James Manzello and I busked at Grand Army Plaza, right at the entrance of Prospect Park. It was so freeing. I played my keytar and he played drums. With James, I can be my weirdest, spontaneous self at the keys. Or anywhere, really.
We had a lot of people gathering around us to listen at certain points. One woman thanked us for saving her "from the brink", with an improvised song about embracing uncertainty. A construction man stopped to dance in place, jutting his arms out to the music like he was pumping some invisible force of appreciation our way. James even gave a boy a "drum lesson" (he was probably 7 or 8), while I jammed with them both.

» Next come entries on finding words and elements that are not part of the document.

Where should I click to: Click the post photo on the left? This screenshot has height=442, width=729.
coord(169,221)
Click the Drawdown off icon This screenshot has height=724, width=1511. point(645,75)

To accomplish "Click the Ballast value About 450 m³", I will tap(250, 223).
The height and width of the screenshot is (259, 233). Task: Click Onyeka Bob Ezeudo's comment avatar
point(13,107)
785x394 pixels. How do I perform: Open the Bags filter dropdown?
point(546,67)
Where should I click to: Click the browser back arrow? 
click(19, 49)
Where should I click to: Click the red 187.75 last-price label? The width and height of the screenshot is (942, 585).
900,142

That kid had an experience he'll probably never forget. He was really good at rhythm! Two men raved about our music in Spanish, and the way they were singing and bursting with joy, told us that we moved them to a great degree. What an amazing experience, especially since AOFine has been on a hiatus for a good while now.

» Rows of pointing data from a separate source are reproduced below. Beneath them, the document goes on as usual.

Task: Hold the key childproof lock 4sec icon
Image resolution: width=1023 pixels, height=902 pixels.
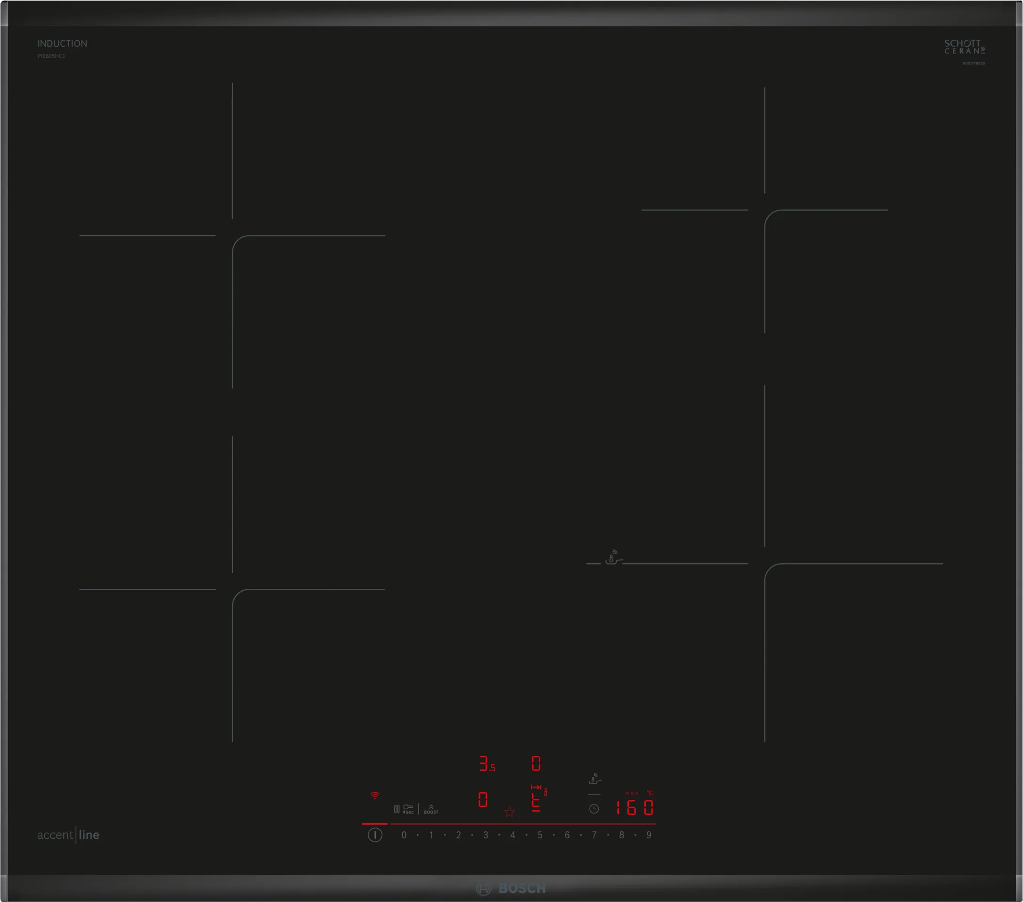Action: click(x=408, y=808)
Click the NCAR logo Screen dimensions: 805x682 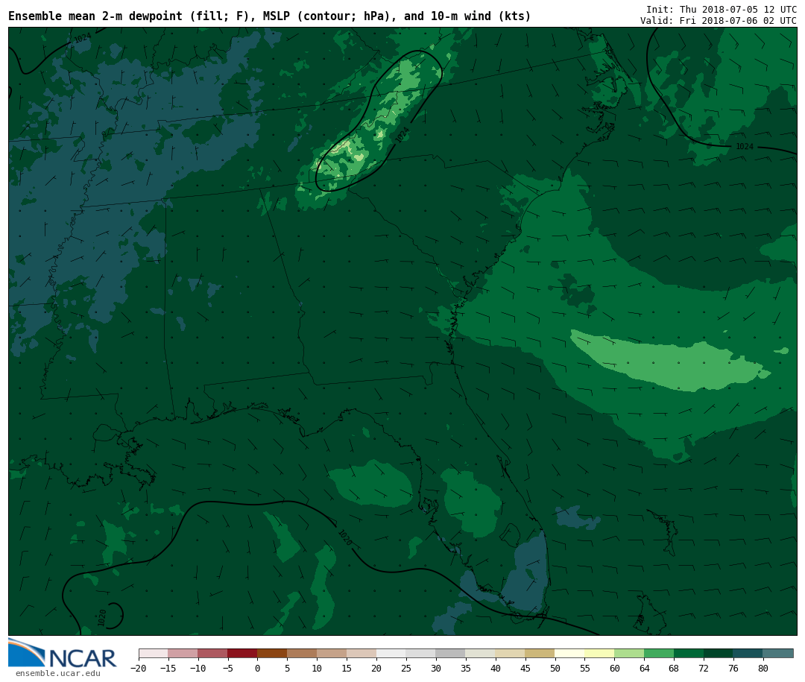point(63,654)
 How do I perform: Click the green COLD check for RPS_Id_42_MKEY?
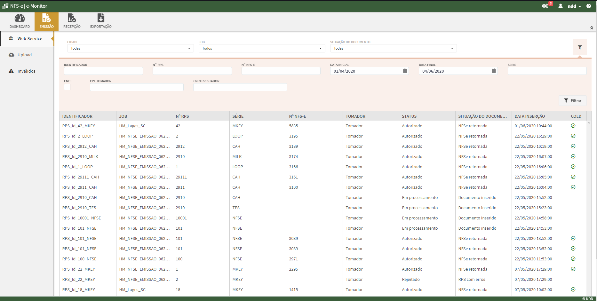point(573,126)
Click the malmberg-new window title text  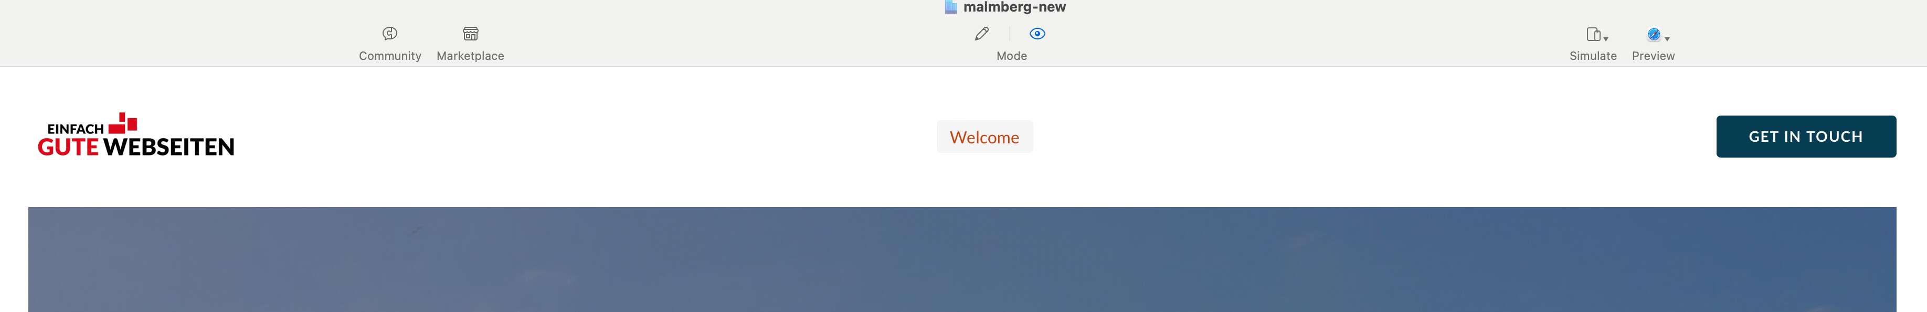pos(1014,7)
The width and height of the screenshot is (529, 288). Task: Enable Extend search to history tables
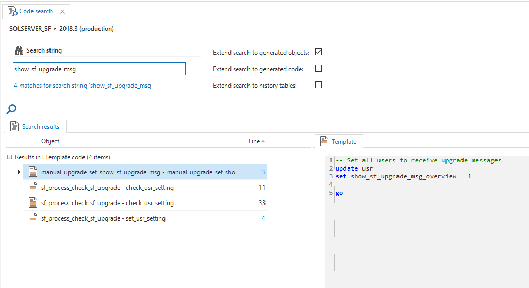click(318, 85)
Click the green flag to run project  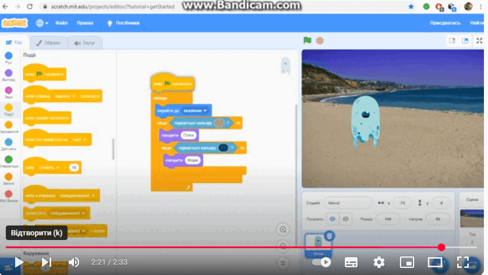tap(307, 40)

It's important for me to have multiple music projects, as it keeps me lose, free-flowing and inspired.
The next Hiccups single I'm releasing will actually be "Pop, the Dress!", which is essentially Liza expressing her excitement for all the dresses she will be able to create out of thin air, now that she's moved into a new place with Shiloh. Simultaneously, Shiloh is thrilled to have a studio with more space and promise, that will give him the ability to let his music soar. Little do they know that the invisible foe of Shiloh's OCD, the ego-dystonic ghost within, will do everything it can to tear them down and spoil their dreams.

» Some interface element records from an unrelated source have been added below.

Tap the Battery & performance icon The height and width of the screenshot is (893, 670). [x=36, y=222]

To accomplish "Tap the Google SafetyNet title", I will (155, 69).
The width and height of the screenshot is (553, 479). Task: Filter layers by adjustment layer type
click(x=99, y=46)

Speaking of other projects, I will also be releasing a song called "Sunny with a Chance of Bubbles" with my children's music business, Sunny Songsters, that coincidently, also ends with Trista Olivas singing "POP!". This was not my intention in the least. Two literal pop songs! I thought, in retrospect, this could be a good marketing tactic. "Slanted" will be next!
Since it is a late, I'm exhausted, and my single release solo show at Spit&Vigor's Tiny Baby Blackbox Theater in Brooklyn is quickly approaching, I will end this post with a quick little piece of positivity. This goes out to anyone who has faced severe chronic anxiety, especially when it comes to relationships, but obviously these words are aimed at the general population of intense, spiraling worriers:
ROCD is a terrible affliction, but if you face it, day by day, little by little, with intentional, healthy, exposure response prevention techniques, you can actually develop a kind of super power against adversity. Your skin will know how to thicken when facing uncomfortable uncertainty in a way that the so-called "normal", neurotypical folk aren't forced to learn how to do. Keep that in the back of your hiccuping mind.
Stay safe out there and remember you are NOT ALONE.